● **Aim of the task**
Copy the records below word for word, from their first line through the line containing "tap(72, 56)", with both of those lines included.

** begin Task material **

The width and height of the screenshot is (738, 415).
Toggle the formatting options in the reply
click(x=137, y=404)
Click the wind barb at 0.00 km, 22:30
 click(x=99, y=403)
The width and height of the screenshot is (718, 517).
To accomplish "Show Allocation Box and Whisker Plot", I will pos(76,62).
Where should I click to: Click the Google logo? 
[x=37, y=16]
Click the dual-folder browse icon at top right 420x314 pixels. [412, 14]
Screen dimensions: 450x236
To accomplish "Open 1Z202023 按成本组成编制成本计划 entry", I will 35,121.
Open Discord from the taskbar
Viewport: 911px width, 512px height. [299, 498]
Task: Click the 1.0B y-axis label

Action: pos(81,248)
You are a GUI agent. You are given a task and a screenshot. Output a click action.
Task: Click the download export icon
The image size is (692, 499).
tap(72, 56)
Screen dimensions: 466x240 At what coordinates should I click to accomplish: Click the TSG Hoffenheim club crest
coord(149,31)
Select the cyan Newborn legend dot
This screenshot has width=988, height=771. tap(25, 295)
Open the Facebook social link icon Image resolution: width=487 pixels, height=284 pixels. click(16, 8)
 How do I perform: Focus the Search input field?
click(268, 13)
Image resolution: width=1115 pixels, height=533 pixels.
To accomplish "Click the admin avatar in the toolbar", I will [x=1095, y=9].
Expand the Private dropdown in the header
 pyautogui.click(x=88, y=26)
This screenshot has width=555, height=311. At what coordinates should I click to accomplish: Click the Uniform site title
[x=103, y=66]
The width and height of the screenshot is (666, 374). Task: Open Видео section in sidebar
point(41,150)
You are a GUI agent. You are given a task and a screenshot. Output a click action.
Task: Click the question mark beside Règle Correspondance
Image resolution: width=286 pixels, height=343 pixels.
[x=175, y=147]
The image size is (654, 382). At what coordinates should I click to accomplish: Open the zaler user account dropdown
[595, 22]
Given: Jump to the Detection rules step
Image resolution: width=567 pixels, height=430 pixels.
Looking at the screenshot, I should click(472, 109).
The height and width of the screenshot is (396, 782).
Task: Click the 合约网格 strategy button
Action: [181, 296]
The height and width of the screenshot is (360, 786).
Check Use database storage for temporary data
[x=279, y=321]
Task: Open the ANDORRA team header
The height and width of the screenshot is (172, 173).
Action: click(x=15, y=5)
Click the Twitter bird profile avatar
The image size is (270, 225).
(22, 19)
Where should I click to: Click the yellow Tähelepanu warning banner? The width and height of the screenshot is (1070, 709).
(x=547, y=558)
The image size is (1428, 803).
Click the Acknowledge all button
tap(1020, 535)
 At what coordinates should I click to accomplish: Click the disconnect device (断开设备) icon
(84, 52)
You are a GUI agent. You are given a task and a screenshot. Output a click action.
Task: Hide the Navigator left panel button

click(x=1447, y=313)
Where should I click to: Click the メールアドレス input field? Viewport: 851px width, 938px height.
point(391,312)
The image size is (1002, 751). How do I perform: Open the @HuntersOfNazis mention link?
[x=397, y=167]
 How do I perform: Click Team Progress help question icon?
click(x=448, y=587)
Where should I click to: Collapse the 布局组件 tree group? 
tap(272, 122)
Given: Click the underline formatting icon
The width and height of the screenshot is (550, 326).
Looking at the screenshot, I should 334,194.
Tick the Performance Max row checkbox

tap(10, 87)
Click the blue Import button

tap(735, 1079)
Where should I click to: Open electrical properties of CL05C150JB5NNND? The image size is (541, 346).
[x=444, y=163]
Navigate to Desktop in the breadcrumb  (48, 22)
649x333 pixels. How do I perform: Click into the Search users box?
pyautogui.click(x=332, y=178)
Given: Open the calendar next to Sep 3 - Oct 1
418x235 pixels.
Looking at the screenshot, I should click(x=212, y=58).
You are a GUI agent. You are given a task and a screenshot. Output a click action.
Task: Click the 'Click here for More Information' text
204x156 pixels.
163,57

** end Task material **

● **The result**
The width and height of the screenshot is (738, 415).
Toggle the formatting options in the reply
click(x=137, y=404)
Click the wind barb at 0.00 km, 22:30
 click(x=99, y=403)
The width and height of the screenshot is (718, 517).
To accomplish "Show Allocation Box and Whisker Plot", I will pos(76,62).
Where should I click to: Click the Google logo? 
[x=37, y=16]
Click the dual-folder browse icon at top right 420x314 pixels. [412, 14]
Screen dimensions: 450x236
To accomplish "Open 1Z202023 按成本组成编制成本计划 entry", I will 35,121.
Open Discord from the taskbar
Viewport: 911px width, 512px height. [299, 498]
Task: Click the 1.0B y-axis label

Action: pos(81,248)
You are a GUI agent. You are given a task and a screenshot. Output a click action.
Task: Click the download export icon
The image size is (692, 499).
tap(72, 56)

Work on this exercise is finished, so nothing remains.